If you run a startup, this is your official final warning that you’ve only got a few weeks to make any purchases in this financial year. Big expenses can have a big impact on your return or tax bill depending on which side of June 30 they fall. If you’re eligible for the R&D tax incentive, remember that the threshold of eligible spending is $20,000 per financial year.
Whether you’re very early stage, just incorporated, with no accountant yet, or bootstrapping and walking that treacherous path of personal tax return and company tax return, or you’re just looking to maximise your deductions, we’ve got some tips for you!

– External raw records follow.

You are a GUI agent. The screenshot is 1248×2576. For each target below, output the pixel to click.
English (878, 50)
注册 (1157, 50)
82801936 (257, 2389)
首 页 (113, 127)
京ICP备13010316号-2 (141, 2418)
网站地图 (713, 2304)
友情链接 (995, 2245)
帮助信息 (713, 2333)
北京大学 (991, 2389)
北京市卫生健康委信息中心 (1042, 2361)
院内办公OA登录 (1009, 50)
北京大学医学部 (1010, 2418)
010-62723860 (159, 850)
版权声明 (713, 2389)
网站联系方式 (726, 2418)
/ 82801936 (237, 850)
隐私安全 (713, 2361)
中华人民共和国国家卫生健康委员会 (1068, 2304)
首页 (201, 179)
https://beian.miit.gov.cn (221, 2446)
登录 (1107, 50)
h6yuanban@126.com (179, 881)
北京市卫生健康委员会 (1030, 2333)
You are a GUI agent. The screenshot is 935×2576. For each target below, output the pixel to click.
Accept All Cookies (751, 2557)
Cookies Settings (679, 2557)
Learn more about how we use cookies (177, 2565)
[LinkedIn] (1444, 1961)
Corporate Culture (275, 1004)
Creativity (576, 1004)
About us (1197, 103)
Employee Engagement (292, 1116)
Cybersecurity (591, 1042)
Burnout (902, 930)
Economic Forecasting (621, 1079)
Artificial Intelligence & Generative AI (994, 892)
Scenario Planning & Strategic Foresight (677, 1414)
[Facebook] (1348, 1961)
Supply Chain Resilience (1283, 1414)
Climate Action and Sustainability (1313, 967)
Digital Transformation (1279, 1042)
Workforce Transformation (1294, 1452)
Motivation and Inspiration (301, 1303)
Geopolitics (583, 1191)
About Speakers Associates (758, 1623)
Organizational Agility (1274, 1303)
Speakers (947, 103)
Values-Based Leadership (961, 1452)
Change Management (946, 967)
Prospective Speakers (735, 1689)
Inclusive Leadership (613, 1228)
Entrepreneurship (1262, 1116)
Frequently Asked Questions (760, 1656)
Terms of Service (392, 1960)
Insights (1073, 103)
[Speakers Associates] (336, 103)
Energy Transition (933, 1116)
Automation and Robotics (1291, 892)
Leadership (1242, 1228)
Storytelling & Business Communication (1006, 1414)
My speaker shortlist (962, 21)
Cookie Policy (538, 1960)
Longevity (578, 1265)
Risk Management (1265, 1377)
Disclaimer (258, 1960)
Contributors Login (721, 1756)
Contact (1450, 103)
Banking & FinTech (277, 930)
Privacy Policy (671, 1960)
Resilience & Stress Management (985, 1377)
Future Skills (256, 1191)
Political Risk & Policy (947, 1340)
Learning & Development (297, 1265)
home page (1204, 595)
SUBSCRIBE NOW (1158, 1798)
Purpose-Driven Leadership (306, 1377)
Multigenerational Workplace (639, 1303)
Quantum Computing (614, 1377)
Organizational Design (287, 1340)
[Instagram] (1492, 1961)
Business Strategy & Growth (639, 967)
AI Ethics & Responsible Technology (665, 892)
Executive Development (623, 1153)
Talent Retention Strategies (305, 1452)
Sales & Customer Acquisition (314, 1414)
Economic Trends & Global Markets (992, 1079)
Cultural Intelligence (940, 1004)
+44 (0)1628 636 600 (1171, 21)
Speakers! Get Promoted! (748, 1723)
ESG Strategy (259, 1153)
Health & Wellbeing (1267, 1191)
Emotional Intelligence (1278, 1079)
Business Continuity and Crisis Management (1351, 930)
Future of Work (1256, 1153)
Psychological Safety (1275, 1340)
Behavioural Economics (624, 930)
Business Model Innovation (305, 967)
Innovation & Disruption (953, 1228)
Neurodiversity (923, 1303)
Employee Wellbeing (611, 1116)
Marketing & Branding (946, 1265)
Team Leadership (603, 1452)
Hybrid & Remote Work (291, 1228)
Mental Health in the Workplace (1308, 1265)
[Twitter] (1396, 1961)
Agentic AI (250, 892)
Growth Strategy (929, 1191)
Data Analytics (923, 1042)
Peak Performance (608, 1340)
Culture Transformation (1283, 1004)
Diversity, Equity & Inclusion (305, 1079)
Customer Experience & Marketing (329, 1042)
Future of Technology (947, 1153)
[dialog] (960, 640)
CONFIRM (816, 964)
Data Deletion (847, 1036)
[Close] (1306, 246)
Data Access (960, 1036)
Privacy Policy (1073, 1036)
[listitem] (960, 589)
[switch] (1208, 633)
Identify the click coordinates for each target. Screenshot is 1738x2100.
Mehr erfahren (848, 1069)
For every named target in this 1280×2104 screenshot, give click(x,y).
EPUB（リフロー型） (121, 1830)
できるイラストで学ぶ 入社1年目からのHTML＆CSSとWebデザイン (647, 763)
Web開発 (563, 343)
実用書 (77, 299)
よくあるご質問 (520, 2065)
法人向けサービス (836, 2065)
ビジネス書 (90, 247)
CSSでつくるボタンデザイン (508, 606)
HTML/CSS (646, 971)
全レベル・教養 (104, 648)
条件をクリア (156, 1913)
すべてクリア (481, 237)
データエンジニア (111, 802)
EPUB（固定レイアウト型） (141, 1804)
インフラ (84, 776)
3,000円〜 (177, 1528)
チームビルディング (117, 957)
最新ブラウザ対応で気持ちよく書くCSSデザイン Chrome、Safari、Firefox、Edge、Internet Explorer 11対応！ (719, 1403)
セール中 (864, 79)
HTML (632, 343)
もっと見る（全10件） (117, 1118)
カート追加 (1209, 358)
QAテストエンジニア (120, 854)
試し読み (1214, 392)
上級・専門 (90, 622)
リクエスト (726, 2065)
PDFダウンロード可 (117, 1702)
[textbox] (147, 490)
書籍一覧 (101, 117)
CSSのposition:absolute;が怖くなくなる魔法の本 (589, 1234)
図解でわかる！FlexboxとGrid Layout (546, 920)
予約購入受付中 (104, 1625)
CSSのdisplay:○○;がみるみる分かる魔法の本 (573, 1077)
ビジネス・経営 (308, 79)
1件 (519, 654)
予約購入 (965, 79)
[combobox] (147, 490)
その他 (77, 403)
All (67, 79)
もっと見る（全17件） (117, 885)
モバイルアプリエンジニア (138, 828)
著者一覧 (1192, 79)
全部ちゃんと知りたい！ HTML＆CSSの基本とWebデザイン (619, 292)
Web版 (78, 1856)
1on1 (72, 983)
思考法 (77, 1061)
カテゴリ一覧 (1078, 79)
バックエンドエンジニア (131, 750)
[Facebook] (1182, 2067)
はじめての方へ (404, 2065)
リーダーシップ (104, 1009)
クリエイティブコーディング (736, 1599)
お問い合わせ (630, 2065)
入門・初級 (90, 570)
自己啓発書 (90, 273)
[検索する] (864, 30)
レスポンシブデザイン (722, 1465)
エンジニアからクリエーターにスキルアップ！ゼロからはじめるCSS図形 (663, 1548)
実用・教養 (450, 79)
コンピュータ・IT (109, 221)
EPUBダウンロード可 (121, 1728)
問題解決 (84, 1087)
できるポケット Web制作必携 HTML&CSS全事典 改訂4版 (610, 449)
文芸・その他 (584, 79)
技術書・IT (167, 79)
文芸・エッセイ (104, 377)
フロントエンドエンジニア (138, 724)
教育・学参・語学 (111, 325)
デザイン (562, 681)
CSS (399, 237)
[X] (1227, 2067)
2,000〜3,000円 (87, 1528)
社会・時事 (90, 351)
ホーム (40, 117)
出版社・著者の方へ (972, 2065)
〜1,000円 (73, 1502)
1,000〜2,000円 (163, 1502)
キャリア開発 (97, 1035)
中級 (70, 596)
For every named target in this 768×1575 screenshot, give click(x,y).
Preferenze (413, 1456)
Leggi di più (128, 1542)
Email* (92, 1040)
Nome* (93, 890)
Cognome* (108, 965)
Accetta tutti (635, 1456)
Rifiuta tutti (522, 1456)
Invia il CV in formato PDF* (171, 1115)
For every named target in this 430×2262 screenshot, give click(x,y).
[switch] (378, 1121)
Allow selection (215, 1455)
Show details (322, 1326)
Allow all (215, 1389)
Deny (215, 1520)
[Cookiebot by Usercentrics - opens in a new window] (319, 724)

Pssst…if you’re wanting some help with your startup, sign up for our FREE Coach & Connect service. You can find out more information here.
It's always a good idea to consult with a professional accountant or refer to the ATO's official website for the most up-to-date information and specific guidance tailored to your situation. With that said, here are some deductions that startups in Australia (and individuals) may be eligible to claim in their tax returns but may not be aware of:
Home office expenses: If you operate your startup from a home office, you can claim deductions for a portion of your home-related expenses, such as rent or mortgage interest, utilities (e.g., electricity, heating), internet service, and depreciation of home office equipment. This deduction is based on the proportion of your home used for business purposes.
Small business income tax offset: Eligible small businesses with an annual turnover below a certain threshold (currently $50 million) can claim the small business income tax offset. This offset reduces the tax payable on the business income, providing additional tax savings.
Crowdfunding costs: If your startup has raised funds through crowdfunding platforms, you may be able to claim deductions for expenses related to running the crowdfunding campaign, such as platform fees, marketing costs, and rewards or perks provided to backers.
Employee share scheme: If you offer shares or options to your employees through an Employee Share Scheme, there may be concessions available for the taxation of these arrangements. This can provide tax advantages both for the startup and the employees participating in the scheme.
Bad debts: If your startup is unable to recover outstanding debts owed to you, you may be able to claim a deduction for these bad debts. There are specific conditions and requirements for claiming bad debt deductions, so it's important to review the ATO guidelines.
Donations and sponsorships: Startups that make donations to eligible charities or sponsor community events or organizations can claim deductions for these contributions. It's important to ensure that the donations or sponsorships meet the necessary criteria for deductibility.
Self-education expenses: If you incur expenses for self-education or professional development directly related to your startup's operations, you may be able to claim deductions for these costs. This can include courses, workshops, conferences, and relevant educational materials.
Prepaid expenses: Startups can claim deductions for certain prepaid expenses that cover a period of 12 months or less. This can include prepaid rent, insurance premiums, or subscriptions for services essential to the business.
Disclaimer: This does not constitute individual tax and/or financial advice. Please seek consultation from an expert. Remember, eligibility criteria and rules may apply to these deductions, so it's essential to consult with a professional accountant and refer to the ATO's guidelines to ensure compliance and maximise your allowable deductions.